Excerpted passage:
= = =

Very impressive dude, well done! We get those sorts of numbers after running events for 40 years...
The long advanced looks fun once you’ve climbed the initial 175m up to control 5 :-) I assume that in Montana there is not much flat terrain about.
Yeah, that's definitely the flattest part of this map! We (mostly Gswede) have just started processing Lidar for a sweet, and much flatter, area about 40-50 minutes away from town. I can't wait to get my hands on the resulting product!
Yeah, those are very impressive numbers out of the gate! I think there's magic with smaller cities with the right sort of demographics like Missoula. I'm excited to see how it continues!
I used to organize a series of free, grassroots, weeknight, urban orienteering events around my neighborhood in Seattle ('Hood Hunts if you've been around AP long enough). I'd publicize to my friends, the orienteering community, neighborhood blogs, calendars on newspapers and such, and at the end of the day, it would basically be my friends and orienteers, and the occasional neighborhood person. We're talking 25-30 people.
And then I went on a monthlong business trip to Wichita, where I had zero previous connections (I'm originally from suburban Kansas City, ~3 hours from Wichita). I reached out to a local running group and submitted the event to some calendars. The same sort of effort as before.
But then the city's newpaper got interested and called me up for an article. When the article was printed, a local radio station got interested and invited me in for a live on-air interview. We had close to a hundred people show up, none of whom I knew!
That was in 2013, and every year or two, I'll still get an email from someone in Wichita asking about the "scavenger hunt" that I set up and how to do another one. It's usually a business looking for a team-building activity.
Seattle has a lot of smart, fit, hardy, outdoorsy people. Tens of thousands of them, maybe more. But in a big city, I feel that there's just too much else going on. Too many other people doing other things. It's hard to get any sort of exposure.
In places like Missoula or Wichita, I feel like it's much easier to break in. My first orienteering club in Lawrence, KS has fantastic per-capita orienteering numbers, too (way, way, way better than Seattle). It's a city of 100,000.
Great stuff.
Re small towns and O, I always felt that each town in Westchester (NY) could have 50-100 locals getting involved...
In Ireland, we don't have the same access to suitable terrain.
That is great you have good club growth....and an impressive amount of contours to cross on that course....I note you did not fill in the "climb" box.!
I think there's only so big of an area/populace a single club can cover and thrive with. Once a city/metro region gets too big you just aren't going to be able to attract and keep newer recreational participants (or people with busy kids) who don't want to drive across town (or the state!) when there's stuff closer to where they are. I can think of a few clubs that should really be multiple clubs covering smaller areas (NEOC and Phoenix, for starters).

= = =

Stored rows:

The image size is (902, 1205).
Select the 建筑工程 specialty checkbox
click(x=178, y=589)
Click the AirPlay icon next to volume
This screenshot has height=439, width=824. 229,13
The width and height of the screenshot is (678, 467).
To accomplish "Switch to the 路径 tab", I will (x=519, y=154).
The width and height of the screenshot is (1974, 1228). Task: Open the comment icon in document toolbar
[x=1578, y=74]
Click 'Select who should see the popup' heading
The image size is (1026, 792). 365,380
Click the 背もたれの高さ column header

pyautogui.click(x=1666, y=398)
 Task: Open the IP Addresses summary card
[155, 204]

= = =

Problem 1: In the orienteering thread, which four words does one poster use to describe the many people living in Seattle?
Problem 2: Turn the paragraph in the orienteering thread that begins "And then I went on a monthlong business trip" into a short bulleted list that keeps its main facts.
Problem 3: Write the next post in the orienteering thread, following on from the comment about NEOC and Phoenix.
The listing was taken from a different source.

Exercise output 1: Smart, fit, hardy, outdoorsy

Exercise output 2:
- The poster spent a month in Wichita on a business trip and had no prior connections there.
- The poster is originally from suburban Kansas City, about 3 hours from Wichita.
- The poster contacted a local running group and submitted the event to some calendars.
- This was the same sort of effort the poster had made before.

Exercise output 3:
Having events regularly like GrizO is doing is also really important!
I can think of a few clubs that should really be multiple clubs covering smaller areas
This used to be the case in Seattle and Puget Sound region. 20 years ago, there were Nisqually OC (Tacoma/south), Chuckanut OC (Bellingham/north), and Sammamish OC (Bellevue/east).
And then on the east side of the Cascade mountains, there was Ellensburg OC (the closest club to all of our "best" terrain) and Sacajawea OC (southeast WA, with no overlap with CascadeOC).
All of those clubs have since died out, leaving just Cascade and EWOC (which is now smaller than GrizO). From what I understand, none of these clubs made an effort to grow after the initial spurt in the 1980's, so it was just attrition.
In order to get four other clubs back in the CascadeOC "region", we'd need 4x the core volunteers to fill the boards and heavy lifter volunteer roles of each. We just don't have that, and it's hard to kickstart this effort from afar.
A few years ago, we tried heavily promoting our events in the Cle Elum area to the Cle Elum and Ellensburg communities, and it was a lot of work for very little payoff. When we have events out there, it's basically 150 people from Seattle driving 2 hours to run there.
NEOC used to be a lot bigger than it is now, before UNO split off and WCOC formed from a part of NEOC and a part of HVO. It hypothetically included Vermont and Maine as well. (CSU was always a separate entity, but for a very long time it was just a handful of members of a running/skiing club that put on very few orienteering events, until a bunch of college kids showed up and transformed everything.)
Very encouraging to hear about the success in Missoula. Maybe Montanans are more amenable to getting outdoors than suburban New Yorkers.
How did your Zoom meeting go?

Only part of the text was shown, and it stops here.